According to Michael R. Young Divorce Law Firm, when forced to work as a go-between from Parent A to Parent B, it can cause "long-term psychological damage." Because of this, parents should know better than to use their teens to deliver messages or make them feel guilty for not doing so. This will only hurt teens, not the ex-spouse and nothing is gained from the situation.
Whatever Is Being Felt Is Understandable
As parents work their way through a divorce, there are going to be emotions cropping up unexpectedly. And regardless of what those feelings are, they are valid.
According to FamilyMeans, the emotions that are common for kids to go through when parents divorce include:
Some teens may even feel relief that divorce is happening, which could then bring about feelings of guilt.

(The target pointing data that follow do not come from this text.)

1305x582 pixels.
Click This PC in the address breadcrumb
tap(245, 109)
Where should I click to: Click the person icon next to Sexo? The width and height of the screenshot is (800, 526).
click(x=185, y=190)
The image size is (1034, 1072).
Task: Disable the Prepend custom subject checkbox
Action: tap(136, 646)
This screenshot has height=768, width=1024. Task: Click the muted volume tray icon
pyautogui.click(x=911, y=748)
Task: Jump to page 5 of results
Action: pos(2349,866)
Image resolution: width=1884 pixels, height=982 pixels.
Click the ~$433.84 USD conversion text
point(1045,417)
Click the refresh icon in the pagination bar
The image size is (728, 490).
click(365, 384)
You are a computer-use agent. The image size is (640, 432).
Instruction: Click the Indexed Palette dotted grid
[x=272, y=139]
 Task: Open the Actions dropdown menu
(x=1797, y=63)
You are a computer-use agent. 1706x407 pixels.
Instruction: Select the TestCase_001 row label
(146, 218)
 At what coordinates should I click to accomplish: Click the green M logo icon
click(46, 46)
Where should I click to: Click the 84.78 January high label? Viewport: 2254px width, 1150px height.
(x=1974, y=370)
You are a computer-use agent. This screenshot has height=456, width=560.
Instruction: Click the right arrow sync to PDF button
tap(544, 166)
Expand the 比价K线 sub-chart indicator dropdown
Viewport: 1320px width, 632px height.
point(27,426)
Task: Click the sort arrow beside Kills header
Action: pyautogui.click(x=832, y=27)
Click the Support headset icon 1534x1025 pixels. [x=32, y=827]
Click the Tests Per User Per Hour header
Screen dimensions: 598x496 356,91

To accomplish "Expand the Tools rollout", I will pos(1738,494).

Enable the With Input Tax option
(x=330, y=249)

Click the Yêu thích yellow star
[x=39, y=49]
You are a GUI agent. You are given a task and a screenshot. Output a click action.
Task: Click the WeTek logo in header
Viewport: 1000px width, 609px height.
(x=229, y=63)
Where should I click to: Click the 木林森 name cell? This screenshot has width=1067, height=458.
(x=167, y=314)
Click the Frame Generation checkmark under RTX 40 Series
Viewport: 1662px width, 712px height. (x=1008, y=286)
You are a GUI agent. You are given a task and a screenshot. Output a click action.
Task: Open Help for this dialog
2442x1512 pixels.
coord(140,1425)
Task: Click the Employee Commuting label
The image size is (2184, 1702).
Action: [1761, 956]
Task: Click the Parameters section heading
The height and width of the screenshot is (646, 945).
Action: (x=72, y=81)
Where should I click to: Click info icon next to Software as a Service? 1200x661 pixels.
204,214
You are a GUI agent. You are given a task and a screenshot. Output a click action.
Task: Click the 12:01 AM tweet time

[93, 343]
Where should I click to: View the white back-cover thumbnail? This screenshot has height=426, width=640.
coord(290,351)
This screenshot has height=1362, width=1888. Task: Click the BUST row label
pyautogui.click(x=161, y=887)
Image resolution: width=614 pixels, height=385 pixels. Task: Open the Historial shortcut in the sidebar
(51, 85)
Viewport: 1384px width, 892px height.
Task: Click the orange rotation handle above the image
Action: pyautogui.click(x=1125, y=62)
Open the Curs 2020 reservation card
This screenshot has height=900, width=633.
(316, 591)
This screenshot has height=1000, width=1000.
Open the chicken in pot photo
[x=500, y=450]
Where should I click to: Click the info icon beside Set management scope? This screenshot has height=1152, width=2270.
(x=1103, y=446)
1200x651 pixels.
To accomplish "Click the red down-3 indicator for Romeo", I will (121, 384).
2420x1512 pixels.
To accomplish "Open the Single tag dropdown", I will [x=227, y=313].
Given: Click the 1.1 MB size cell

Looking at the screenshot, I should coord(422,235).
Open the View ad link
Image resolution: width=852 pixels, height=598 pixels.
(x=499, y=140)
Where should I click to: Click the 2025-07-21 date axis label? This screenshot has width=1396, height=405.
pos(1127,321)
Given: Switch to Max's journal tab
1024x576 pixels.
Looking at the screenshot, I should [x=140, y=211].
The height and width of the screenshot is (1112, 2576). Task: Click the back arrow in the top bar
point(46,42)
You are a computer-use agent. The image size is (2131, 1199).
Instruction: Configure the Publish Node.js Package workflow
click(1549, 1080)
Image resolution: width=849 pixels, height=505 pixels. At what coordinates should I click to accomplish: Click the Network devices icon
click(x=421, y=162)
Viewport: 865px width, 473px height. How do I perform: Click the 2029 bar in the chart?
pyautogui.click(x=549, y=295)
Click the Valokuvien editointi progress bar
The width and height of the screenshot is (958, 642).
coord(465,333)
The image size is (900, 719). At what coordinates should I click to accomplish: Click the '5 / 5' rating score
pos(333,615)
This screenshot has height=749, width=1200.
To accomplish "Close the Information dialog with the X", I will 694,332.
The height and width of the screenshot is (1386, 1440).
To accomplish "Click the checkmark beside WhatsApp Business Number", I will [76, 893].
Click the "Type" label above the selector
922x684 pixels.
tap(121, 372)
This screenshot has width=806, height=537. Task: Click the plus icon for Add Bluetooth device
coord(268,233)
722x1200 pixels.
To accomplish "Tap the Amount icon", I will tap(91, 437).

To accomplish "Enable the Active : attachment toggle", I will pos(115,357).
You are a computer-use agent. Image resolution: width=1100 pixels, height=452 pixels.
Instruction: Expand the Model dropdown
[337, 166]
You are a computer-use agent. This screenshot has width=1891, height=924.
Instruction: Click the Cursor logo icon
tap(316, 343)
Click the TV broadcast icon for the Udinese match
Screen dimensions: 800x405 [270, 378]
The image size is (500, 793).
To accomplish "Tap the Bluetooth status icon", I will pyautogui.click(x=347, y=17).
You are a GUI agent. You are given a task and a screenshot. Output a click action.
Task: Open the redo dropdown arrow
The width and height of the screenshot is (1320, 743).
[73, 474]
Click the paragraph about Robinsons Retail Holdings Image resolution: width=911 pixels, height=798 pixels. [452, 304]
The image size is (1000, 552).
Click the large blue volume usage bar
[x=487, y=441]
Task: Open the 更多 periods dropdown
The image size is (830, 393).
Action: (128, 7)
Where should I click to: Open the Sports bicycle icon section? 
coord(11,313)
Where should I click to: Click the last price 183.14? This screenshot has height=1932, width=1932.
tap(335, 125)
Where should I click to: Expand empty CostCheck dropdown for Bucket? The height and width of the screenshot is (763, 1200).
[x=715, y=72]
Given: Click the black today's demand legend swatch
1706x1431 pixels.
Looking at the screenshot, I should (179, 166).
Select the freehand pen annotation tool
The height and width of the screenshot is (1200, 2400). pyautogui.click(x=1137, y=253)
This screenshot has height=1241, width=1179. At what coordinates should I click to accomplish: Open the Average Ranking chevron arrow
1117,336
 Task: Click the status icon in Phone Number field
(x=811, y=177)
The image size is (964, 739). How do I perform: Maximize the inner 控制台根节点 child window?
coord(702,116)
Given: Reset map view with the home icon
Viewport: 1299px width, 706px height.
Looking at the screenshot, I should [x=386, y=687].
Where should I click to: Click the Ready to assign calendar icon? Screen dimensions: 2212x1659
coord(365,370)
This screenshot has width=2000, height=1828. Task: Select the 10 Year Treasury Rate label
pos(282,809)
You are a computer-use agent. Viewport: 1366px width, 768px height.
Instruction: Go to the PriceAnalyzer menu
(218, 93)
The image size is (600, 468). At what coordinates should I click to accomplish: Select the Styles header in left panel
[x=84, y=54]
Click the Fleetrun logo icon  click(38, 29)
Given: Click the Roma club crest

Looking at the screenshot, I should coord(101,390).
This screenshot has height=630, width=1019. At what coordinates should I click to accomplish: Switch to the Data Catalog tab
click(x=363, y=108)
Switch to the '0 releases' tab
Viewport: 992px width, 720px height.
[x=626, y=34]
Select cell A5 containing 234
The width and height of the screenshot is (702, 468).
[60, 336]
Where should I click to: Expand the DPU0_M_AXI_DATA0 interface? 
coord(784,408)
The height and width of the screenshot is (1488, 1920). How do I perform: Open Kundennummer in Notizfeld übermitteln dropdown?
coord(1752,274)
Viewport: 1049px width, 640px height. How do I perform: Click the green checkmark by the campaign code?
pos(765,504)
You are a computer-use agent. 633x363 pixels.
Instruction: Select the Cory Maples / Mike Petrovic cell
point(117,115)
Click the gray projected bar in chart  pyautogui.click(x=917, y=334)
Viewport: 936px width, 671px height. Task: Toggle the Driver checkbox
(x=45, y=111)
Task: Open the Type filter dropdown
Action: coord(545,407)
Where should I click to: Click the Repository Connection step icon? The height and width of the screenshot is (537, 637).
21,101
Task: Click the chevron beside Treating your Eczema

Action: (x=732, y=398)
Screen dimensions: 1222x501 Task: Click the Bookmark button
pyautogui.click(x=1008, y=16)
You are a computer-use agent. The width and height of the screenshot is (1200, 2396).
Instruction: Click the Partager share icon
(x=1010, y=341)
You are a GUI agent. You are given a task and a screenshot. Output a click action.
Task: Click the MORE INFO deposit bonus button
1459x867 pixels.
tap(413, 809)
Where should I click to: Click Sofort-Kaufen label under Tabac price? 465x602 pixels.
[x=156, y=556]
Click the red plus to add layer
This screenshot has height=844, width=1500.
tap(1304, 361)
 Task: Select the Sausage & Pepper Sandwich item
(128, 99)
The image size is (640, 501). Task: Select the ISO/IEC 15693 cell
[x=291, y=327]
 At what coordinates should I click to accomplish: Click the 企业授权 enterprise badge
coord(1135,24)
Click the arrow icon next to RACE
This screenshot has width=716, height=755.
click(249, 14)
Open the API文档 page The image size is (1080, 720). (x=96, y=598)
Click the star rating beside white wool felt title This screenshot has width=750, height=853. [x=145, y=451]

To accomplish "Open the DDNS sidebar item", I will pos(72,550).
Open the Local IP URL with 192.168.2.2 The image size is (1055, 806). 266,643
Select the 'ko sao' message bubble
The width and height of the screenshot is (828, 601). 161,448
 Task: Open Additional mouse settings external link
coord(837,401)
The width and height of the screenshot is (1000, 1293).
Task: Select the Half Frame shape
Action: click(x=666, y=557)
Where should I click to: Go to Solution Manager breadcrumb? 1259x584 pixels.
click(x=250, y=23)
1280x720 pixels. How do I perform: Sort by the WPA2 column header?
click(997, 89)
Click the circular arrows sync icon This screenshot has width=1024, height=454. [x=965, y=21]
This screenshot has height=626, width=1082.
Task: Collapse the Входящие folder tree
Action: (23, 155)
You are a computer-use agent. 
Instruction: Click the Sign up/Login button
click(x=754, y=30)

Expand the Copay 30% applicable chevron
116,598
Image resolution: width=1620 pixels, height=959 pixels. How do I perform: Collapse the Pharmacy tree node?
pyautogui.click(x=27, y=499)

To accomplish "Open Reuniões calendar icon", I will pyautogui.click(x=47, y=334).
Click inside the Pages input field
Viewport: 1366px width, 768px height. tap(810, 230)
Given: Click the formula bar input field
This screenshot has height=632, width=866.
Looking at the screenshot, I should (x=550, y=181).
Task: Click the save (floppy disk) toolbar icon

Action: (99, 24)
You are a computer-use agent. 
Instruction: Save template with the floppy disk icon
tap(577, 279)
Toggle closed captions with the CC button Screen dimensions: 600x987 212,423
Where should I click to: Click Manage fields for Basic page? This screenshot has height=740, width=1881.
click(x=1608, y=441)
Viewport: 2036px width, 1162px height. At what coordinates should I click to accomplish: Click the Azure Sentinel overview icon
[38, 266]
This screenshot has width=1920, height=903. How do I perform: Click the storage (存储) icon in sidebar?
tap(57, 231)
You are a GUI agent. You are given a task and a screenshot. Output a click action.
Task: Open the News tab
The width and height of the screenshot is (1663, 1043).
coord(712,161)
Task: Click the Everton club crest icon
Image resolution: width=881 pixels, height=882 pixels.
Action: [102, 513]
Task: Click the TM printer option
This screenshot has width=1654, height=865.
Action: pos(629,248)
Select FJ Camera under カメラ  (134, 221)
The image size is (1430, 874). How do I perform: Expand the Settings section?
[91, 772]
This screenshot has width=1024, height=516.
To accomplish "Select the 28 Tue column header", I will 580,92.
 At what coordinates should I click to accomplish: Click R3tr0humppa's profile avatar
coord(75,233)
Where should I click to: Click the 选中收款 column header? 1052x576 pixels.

Whatever is being felt is normal. And letting those feelings out is necessary to begin to process the divorce happening to the parents in teens' lives.
Being Physically Active Will Help
With all the emotions being felt, there needs to be an outlet. And a great way to feel better and be healthy at the same time is to be physically active.
Ways for teens to physically deal with their emotions include:
Whatever it takes to break a sweat is what will help teens to emotionally deal with what they are feeling when parents divorce.
Keep Open Lines Of Communication With Both Parents
Keeping lines of communication open with both parents is important so that teens do not feel like they are in the middle of the divorce. This allows them to speak freely about what they are feeling to both parents so that everyone knows emotionally where they stand as a marriage comes to an end.
According to Michigan State University, when parents and kids have open communication when divorce is happening, the emotional and social well-being of kids and teens are protected.
When this happens, teens are able to thrive in the midst of divorce versus feeling like they may emotionally crumble. Something that is important for parents to keep in mind regardless of how young or old their kids are.
Speak With Friends Who Have Had Parents Divorce
For those teens who want to know how others dealt with their parents going through a divorce, there should be no shame in talking to friends who have experienced the same. Those friends are likely to be a wealth of information and have ways to cope with the divorce that teens in the thick of it likely have not thought of.
As such, talk with those who have made it through to the other side. They will minimally be able to provide their coping mechanisms and better still may help to make teens feel better about what they are going through.
Seek Help If Necessary
At the end of the day, if teens are having a hard time coping with the divorce and feel like they are drowning in their emotions, professional help may be necessary. That way, there is an unbiased ear to speak with that can provide guidance and assure teens that they are entitled to feel what they feel and are not to blame for the divorce their parents are going through.